SIGRIST:Why did he go?
LEVINE:He went away because of the war. They were going to draft him. So he went to America. And then they couldn't write, they couldn't correspond because the First World War started.
SIGRIST:Were there already relatives or someone here before . . .
LEVINE:Yes. My father had two brothers here, and he had a step-mother, and he had a few sisters here, step-sisters, half-sisters. And the two brothers were natural brothers.
SIGRIST:Did your father get work when he came here?
LEVINE:Oh, yes. When he came here they taught him to be a presser. So he worked downtown. They lived downtown on the East Side. And they worked there, and he worked there, the press iron, you know, hard work, hard work. And he couldn't even send us any money in Europe because of the war. And so my mother used to go to work, and she went, when she left us, two little children, and we lived in a bedroom by somebody and when my mother went to work we were all alone, the two of us, two small children, as I say, the two of us. And we didn't have no food in the house, so it was a store, and there was this landlady that was there was not normal.
SIGRIST:Why?
LEVINE:She was not normal.
SIGRIST:What was wrong with the landlady?
LEVINE:She, her husband used to come home, he worked as a moving man, he used to carry heavy things. And he'd come and bang on the door and he'd yell at her. Her name was Sasha. "Sasha, let me in, let me in." You know, in Jewish. You know, it's all Jewish. I'm just repeating it in English. "Sasha, let me in." And she would sit there, wouldn't budge. She was not normal.
SIGRIST:Now would she, you said that you were in a bedroom by someone.
LEVINE:Yes.
SIGRIST:Was this in the landlady's apartment?

> _EXTRACTED ENTRIES_
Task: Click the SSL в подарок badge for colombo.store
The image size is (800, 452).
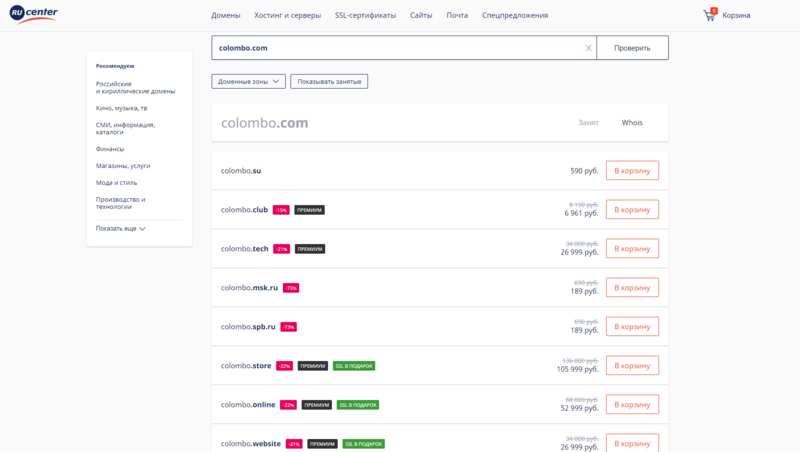Action: (354, 366)
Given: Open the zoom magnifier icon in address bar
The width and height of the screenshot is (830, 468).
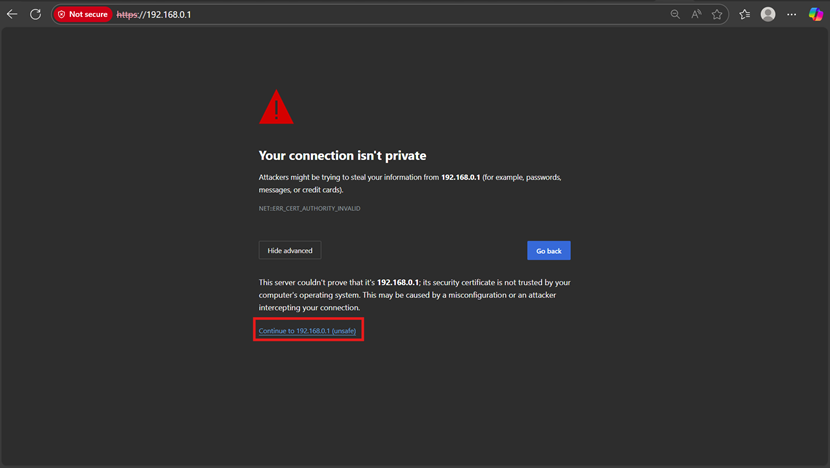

> _WRITTEN TASKS_
- A) From the interview, write out the stretch from "SIGRIST:Did your father" through "LEVINE:She was not normal.".
- B) According to the interview, what work was Levine's father taught after he came to America?
- C) Rewrite the paragraph of the interview that begins "She, her husband used to come home" as a short list, keeping its main facts.

> _EXERCISE RESULTS_
- A)
SIGRIST:Did your father get work when he came here?
LEVINE:Oh, yes. When he came here they taught him to be a presser. So he worked downtown. They lived downtown on the East Side. And they worked there, and he worked there, the press iron, you know, hard work, hard work. And he couldn't even send us any money in Europe because of the war. And so my mother used to go to work, and she went, when she left us, two little children, and we lived in a bedroom by somebody and when my mother went to work we were all alone, the two of us, two small children, as I say, the two of us. And we didn't have no food in the house, so it was a store, and there was this landlady that was there was not normal.
SIGRIST:Why?
LEVINE:She was not normal.

- B) He was taught to be a presser.

- C)
- The landlady's husband worked as a moving man and carried heavy things.
- When he came home, he banged on the door and yelled at her, "Sasha, let me in."
- He said it in Jewish; Levine repeats it in English.
- Sasha would sit there and not budge.
- Levine says she was not normal.